New analysis of smartphone battery use while browsing web sites has been undertaken by a team of researchers at Stanford University, California. For the research the team used Android smartphones, so if you use a different mobile OS or even a different version of Android these figures might also be different for you.
The Stanford team measured the energy use of the smartphone while browsing most of the popular sites we all use in our day to day lives including: Gmail, Picasa, eBay, CNN, BBC, Amazon, Microsoft, Yahoo, Facebook, IMDB, Wikipedia and Apple. When measuring the baseline the team set up a 3G connection on the phone and transferred a small amount of data that would require no rendering. This baseline energy use was roughly 12 joules, you can see the line below. The best behaved sites didn’t use much more energy than that to load and display their pages/graphics.
Graph of popular (mobile) web pages and their energy use
In the above graph there are some companies that do not have a mobile version of their home page so the full fat version of the page is loaded in the Android browser. These sites were: Apple, Tumblr, Blogger and Wordpress. Indeed they are some of the worst offenders but also rubbing shoulders with them were Wikipedia, IMDB and Go.com.
Looking into why some pages used more of your precious battery to load than others, the Stanford team broke down web pages into their component parts and tried to create optimisations for rendering on the mobile phone.
Rendering energy is used by:
- Images; JPG, PNG, GIF rendering
- Javascript processing
- CSS processing
- HTML loading
Interestingly Android browser image rendering used consistently less energy with JPGs. More energy could be saved if images above approx 160 pixels in dimension were offloaded to a proxy server to scale before hitting the phone. See page 48 of the published article.
Javascript optimisations could make quite a difference to energy use. The team managed to optimise the javascript in the Wikipedia site to save 30 per cent of the energy used. For Apple.com one of the major drains on battery were the large images and also the CSS files (5 of them). The researchers created a modified Apple page which looked and behaved the same on mobile using a single CSS file which used 5 joules of energy to render rather than 12 joules it previously expended.
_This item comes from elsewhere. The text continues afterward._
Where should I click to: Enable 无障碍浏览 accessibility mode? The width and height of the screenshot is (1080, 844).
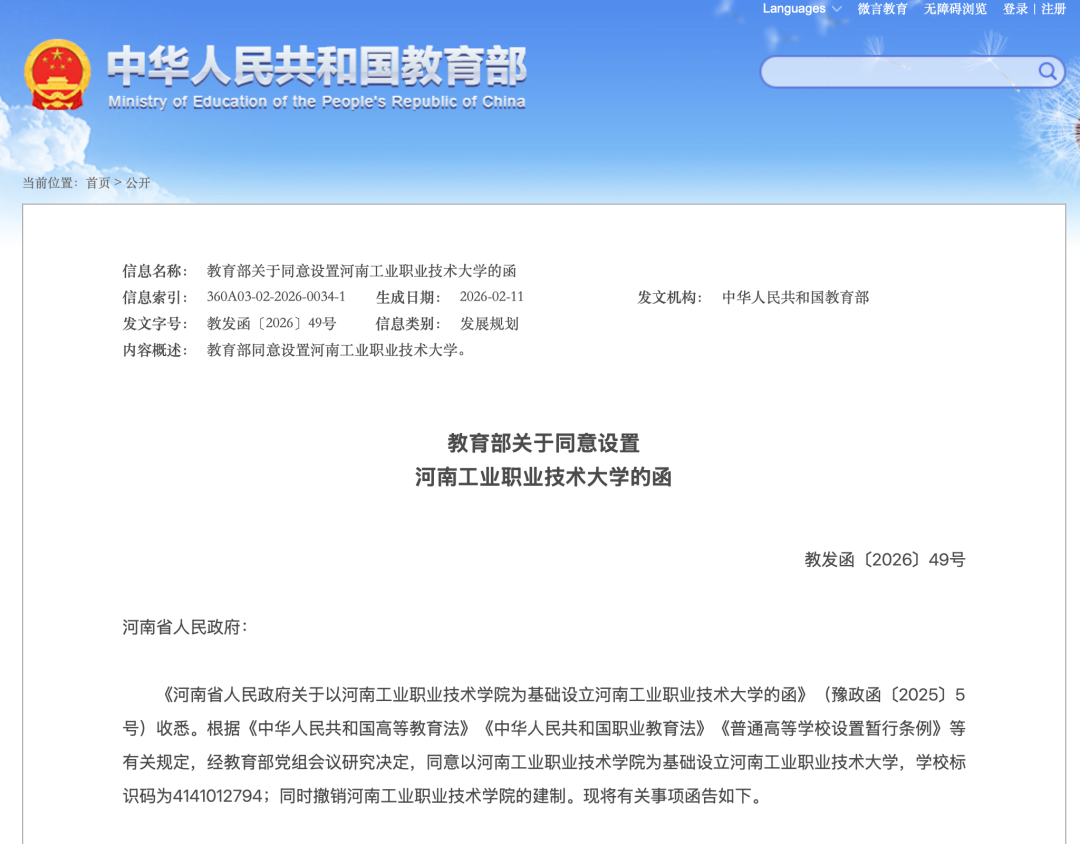coord(955,9)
The Stanford team concluded that their work shows developers how to implement energy efficient websites. “While web pages are often optimized for speed and beauty, little attention is given to the amount of power needed to download and render the page. We presented an experimental framework for measuring the power consumption of web pages, including specific components on the page. Our approach gives another dimension for evaluating mobile web sites and helps web developers build more energy efficient sites.”
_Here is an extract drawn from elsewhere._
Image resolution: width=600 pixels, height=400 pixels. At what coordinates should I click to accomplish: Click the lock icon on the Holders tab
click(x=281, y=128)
While Apple shunned Adobe Flash for its energy use and instability it’s interesting to see Apple.com at the top of the energy use pile. Previous energy use research showed users what they already thought was true – that banner ad supported free apps eat up your battery. For example the ads enabled in Angry Birds added 20 per cent to the game energy use total. The worst app offender researchers found had a ratio of core app to advertising energy use of 25 per cent to 75 percent!